Azure Startup Guide¶
The Aviatrix cloud network solution consists of two components, the controller and gateways, both of which are Azure VMs. Gateways are launched from the controller console to specific VNets. This guide helps you to launch the controller VM in Azure. Make sure you follow the instructions to also subscribe to the Aviatrix Companion Gateway described in this guide.
We suggest you consider deploying the Controller in AWS. The preferred approach is to launch the Controller from the AWS Marketplace as a metered AMI by following the AWS Startup Guide. The Aviatrix Controller is multi cloud, multi subscription and multi region capable. Launching the Controller in AWS may be a good idea even if you only deploy gateways in Azure, as AWS provides a pay-as-you-go (without up front commitment nor contract negotiation) metered payment system that has the least friction. However if Azure is your choice to deploy the Controller, no worries, proceed to the following sections.
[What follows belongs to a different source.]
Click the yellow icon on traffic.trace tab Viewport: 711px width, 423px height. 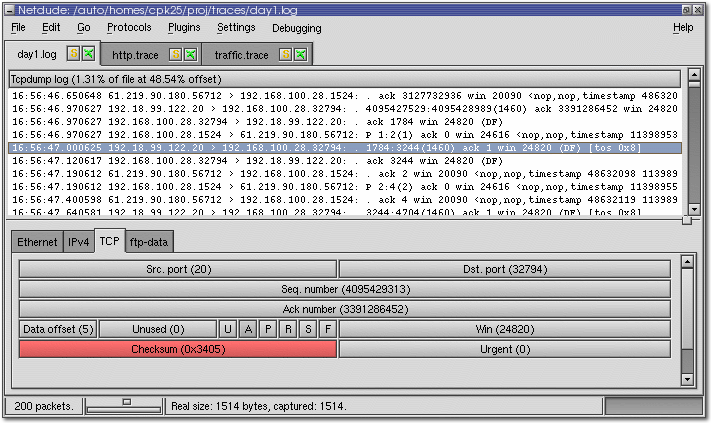point(285,53)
1. Subscribe to the Aviatrix Controller¶
Go to Azure Marketplace to subscribe to one Aviatrix image.
2. Subscribe to an Aviatrix Companion Gateway¶
The Aviatrix companion gateway needs to be subscribed as programmable.
In order to launch an Aviatrix gateway from the controller, you must also subscribe to the Aviatrix Companion Gateway, which is free in the Azure marketplace. Follow the steps in this doc to subscribe.
3. Launch the Controller¶
Create an Azure Account¶
Create an Azure account if you do not already have one.
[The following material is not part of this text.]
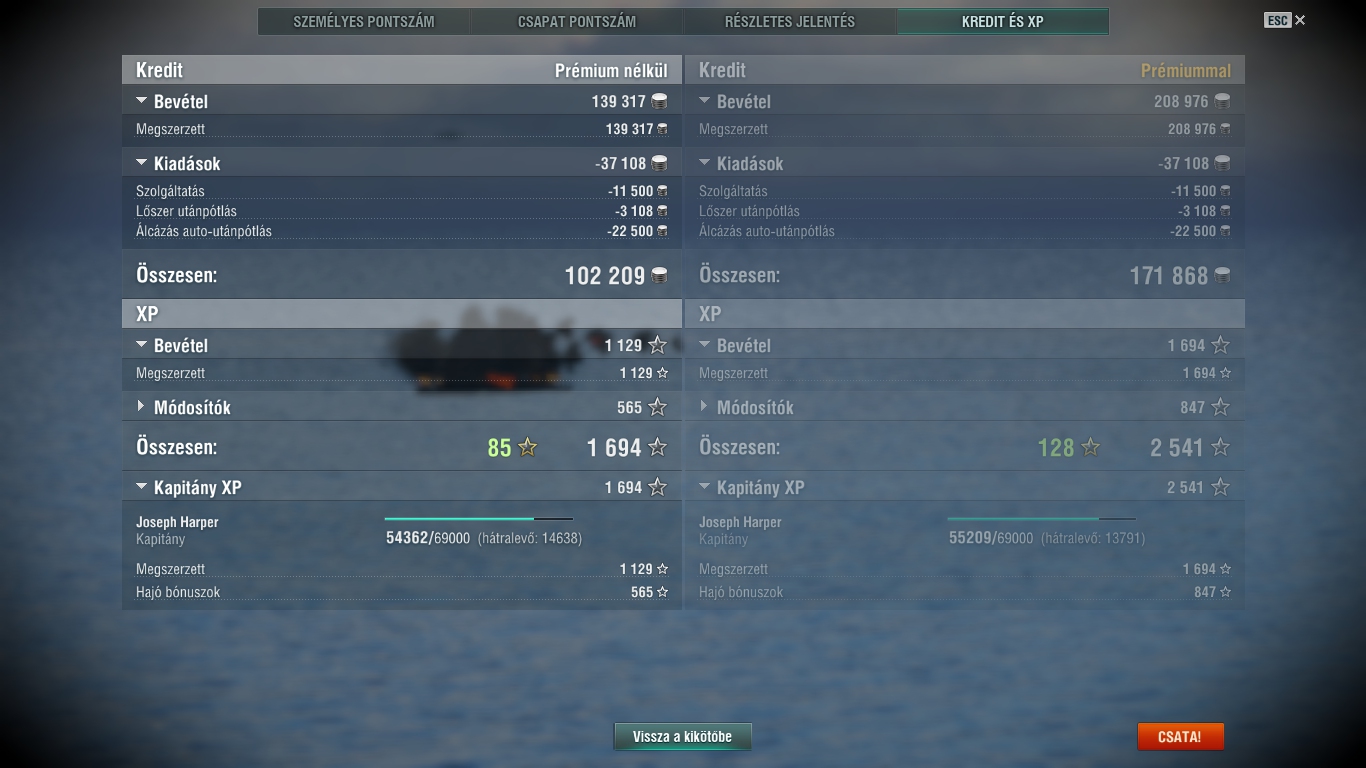
Task: Click the Vissza a kikötőbe button
Action: (x=682, y=737)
Launch Controller VM from Azure marketplace portal¶
Launch from marketplace, select the license type and click Create Virtual Machine, as shown below. If you select a “BYOL” image, you need a Customer ID. Send email to email@example.com or firstname.lastname@example.org to request a Customer ID.
Select Create at the next screen.
At Basics column, fill in the VM name, username, password and Resource group, click OK.
At Choose a size, select the VM size and click Select.
At Settings, click Network security group (This is a critical configuration step)
Create a new security group, add an Inbound Rule for HTTPS port 443 for Inbound Traffic, Allow, as shown below. Make sure Source is Any, Service is HTTPS, Protocol is TCP, Port range is 443 and Action is Allow.
After the new security rule is added, click OK.
Finish launching the VM.
Find the VM’s public IP address, as shown below:
- Use a browser to access the controller VM. In this example, it is
Go through the login process.
Start with the onboarding tab at the console.
Any resources created by the Controller, such as Aviatrix gateways, Azure routing entries, subnets, etc, must be deleted from the Controller console. If you delete them directly on Azure console, The Controller’s view of the resources will be incorrect, which will lead to features not working properly.
4. Access the Controller¶
After the Controller instance is in a running state in AWS, you can access the Controller via a browser by https://Controller_public_IP, where Controller_public_IP is the static public IP address of the Controller.
The initial password is the private IP address of the instance.
Follow the steps to go through an initial setup phase to download the latest software. After the latest software is downloaded, re-login again to go through the onboarding process.
The purpose of onboarding is to help you setup an account on the Aviatrix Controller that corresponds to an Azure account with policies so that the Controller can launch gateways using Azure APIs.
Follow the instructions here to create an Aviatrix account that corresponds to your Azure account credential.
Note: you can create a single Aviatrix account that corresponds to AWS, Azure and GCloud account credentials. This is a multi cloud platform.